-- About this task --
Copy exactly the lines of the material below that run from the one containing "所有商品 (144, 315)" through the one containing "Reception (57, 343)". Copy no other lines.

-- Records shown --
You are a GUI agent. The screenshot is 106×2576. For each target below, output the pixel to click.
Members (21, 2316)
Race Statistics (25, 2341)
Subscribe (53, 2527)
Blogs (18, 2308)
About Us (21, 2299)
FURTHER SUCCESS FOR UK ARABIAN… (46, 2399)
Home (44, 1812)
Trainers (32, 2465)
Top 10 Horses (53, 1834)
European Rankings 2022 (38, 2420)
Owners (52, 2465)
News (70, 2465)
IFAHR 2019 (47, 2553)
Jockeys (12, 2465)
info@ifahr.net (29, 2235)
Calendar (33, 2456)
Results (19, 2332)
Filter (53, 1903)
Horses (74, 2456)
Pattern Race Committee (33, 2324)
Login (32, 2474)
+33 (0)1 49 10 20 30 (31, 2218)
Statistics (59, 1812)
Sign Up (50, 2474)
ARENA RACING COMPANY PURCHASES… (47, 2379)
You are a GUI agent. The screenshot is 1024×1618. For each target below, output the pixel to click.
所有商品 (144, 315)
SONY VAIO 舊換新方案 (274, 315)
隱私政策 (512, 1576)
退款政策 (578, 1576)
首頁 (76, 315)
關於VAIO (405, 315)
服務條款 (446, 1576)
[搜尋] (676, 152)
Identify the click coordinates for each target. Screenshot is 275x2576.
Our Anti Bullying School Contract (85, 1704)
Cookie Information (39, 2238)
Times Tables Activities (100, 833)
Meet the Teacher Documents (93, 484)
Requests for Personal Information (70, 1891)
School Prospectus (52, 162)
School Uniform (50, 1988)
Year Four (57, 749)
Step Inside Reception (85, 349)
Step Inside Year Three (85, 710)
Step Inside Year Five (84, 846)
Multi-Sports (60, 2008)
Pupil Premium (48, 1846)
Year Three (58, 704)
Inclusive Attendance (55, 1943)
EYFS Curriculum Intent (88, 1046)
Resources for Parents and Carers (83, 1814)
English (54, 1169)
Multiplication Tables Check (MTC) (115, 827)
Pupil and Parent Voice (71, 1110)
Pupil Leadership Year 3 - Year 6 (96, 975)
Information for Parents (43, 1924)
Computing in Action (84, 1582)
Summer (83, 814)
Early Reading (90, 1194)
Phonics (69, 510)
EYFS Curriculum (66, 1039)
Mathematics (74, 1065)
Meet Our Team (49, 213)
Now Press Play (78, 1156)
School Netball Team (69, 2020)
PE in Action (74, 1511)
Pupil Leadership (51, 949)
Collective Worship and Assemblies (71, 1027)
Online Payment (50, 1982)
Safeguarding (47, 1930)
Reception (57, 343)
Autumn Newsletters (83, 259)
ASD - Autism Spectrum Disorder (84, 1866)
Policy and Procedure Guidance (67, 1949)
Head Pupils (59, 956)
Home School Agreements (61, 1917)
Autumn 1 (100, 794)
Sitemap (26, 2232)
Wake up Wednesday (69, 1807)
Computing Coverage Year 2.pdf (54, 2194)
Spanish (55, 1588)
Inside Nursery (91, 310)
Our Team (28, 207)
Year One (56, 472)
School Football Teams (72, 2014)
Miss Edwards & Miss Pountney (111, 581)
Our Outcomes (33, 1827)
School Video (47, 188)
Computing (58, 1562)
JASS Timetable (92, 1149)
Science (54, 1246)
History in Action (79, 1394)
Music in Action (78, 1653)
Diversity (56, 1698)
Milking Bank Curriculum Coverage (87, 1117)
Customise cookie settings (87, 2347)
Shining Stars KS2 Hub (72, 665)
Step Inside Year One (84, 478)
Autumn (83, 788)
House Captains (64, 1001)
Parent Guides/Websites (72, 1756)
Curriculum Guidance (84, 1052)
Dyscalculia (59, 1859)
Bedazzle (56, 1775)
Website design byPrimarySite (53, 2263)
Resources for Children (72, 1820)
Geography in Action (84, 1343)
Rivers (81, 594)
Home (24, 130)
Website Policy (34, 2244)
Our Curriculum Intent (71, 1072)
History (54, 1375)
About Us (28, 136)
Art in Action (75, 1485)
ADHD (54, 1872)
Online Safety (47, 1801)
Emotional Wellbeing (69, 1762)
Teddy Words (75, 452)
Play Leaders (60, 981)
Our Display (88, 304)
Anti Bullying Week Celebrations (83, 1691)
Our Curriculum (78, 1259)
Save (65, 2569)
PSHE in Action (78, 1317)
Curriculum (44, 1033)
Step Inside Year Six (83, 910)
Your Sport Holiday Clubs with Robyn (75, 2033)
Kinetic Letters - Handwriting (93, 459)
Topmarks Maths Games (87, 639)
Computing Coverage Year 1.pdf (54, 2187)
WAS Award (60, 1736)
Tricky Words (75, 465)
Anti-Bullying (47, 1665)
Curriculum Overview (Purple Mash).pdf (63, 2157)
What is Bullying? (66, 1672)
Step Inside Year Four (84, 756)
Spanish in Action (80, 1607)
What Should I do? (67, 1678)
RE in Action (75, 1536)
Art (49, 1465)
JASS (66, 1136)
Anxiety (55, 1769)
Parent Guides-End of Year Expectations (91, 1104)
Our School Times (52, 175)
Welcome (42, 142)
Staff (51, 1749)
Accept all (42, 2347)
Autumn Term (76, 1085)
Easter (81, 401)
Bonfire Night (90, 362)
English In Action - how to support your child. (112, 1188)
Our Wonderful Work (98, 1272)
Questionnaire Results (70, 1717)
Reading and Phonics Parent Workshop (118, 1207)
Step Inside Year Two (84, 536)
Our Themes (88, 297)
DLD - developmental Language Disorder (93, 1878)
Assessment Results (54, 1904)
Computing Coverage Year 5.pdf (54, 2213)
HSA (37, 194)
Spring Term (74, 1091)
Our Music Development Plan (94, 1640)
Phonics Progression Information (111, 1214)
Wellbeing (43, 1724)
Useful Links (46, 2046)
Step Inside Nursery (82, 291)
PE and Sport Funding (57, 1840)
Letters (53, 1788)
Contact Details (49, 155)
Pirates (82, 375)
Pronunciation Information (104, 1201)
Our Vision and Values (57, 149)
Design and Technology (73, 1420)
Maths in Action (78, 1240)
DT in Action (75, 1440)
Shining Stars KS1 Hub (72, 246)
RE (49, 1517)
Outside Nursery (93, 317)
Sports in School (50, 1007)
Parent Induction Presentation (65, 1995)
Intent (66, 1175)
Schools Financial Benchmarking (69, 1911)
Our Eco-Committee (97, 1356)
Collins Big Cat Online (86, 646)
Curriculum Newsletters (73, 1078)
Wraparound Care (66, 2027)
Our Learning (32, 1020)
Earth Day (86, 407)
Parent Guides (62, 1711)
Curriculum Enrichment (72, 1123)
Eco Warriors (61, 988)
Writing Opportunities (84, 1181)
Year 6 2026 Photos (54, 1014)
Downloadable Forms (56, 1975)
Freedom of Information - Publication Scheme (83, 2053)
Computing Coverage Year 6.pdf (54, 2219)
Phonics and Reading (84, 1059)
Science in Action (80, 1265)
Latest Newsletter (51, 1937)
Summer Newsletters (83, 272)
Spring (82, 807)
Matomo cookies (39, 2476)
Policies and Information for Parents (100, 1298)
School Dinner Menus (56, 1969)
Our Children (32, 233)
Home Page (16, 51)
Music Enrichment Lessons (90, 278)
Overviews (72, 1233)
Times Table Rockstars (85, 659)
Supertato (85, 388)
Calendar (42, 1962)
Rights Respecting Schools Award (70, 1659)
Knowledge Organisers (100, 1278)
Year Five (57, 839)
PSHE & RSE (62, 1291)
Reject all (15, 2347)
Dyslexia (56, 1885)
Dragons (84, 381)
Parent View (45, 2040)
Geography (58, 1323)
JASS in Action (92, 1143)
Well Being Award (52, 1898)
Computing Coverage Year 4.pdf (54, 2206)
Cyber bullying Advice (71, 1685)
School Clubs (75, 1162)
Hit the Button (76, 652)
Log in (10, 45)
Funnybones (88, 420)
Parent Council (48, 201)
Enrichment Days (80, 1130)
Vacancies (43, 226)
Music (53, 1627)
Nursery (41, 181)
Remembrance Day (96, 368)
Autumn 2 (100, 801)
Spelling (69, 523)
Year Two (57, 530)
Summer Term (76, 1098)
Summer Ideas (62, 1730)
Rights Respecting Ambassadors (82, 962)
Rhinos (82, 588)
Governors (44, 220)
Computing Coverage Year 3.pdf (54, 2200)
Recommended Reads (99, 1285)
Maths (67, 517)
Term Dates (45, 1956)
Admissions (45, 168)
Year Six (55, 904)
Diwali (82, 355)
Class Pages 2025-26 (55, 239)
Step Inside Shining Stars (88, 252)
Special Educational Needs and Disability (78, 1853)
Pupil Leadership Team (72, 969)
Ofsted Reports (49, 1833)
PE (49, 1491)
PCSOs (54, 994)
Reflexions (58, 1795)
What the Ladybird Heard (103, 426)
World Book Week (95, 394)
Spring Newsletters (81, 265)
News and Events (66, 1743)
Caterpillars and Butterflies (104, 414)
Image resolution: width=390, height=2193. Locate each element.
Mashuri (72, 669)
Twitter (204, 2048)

-- Response area --
所有商品 (144, 315)
SONY VAIO 舊換新方案 (274, 315)
隱私政策 (512, 1576)
退款政策 (578, 1576)
首頁 (76, 315)
關於VAIO (405, 315)
服務條款 (446, 1576)
[搜尋] (676, 152)
Identify the click coordinates for each target. Screenshot is 275x2576.
Our Anti Bullying School Contract (85, 1704)
Cookie Information (39, 2238)
Times Tables Activities (100, 833)
Meet the Teacher Documents (93, 484)
Requests for Personal Information (70, 1891)
School Prospectus (52, 162)
School Uniform (50, 1988)
Year Four (57, 749)
Step Inside Reception (85, 349)
Step Inside Year Three (85, 710)
Step Inside Year Five (84, 846)
Multi-Sports (60, 2008)
Pupil Premium (48, 1846)
Year Three (58, 704)
Inclusive Attendance (55, 1943)
EYFS Curriculum Intent (88, 1046)
Resources for Parents and Carers (83, 1814)
English (54, 1169)
Multiplication Tables Check (MTC) (115, 827)
Pupil and Parent Voice (71, 1110)
Pupil Leadership Year 3 - Year 6 (96, 975)
Information for Parents (43, 1924)
Computing in Action (84, 1582)
Summer (83, 814)
Early Reading (90, 1194)
Phonics (69, 510)
EYFS Curriculum (66, 1039)
Mathematics (74, 1065)
Meet Our Team (49, 213)
Now Press Play (78, 1156)
School Netball Team (69, 2020)
PE in Action (74, 1511)
Pupil Leadership (51, 949)
Collective Worship and Assemblies (71, 1027)
Online Payment (50, 1982)
Safeguarding (47, 1930)
Reception (57, 343)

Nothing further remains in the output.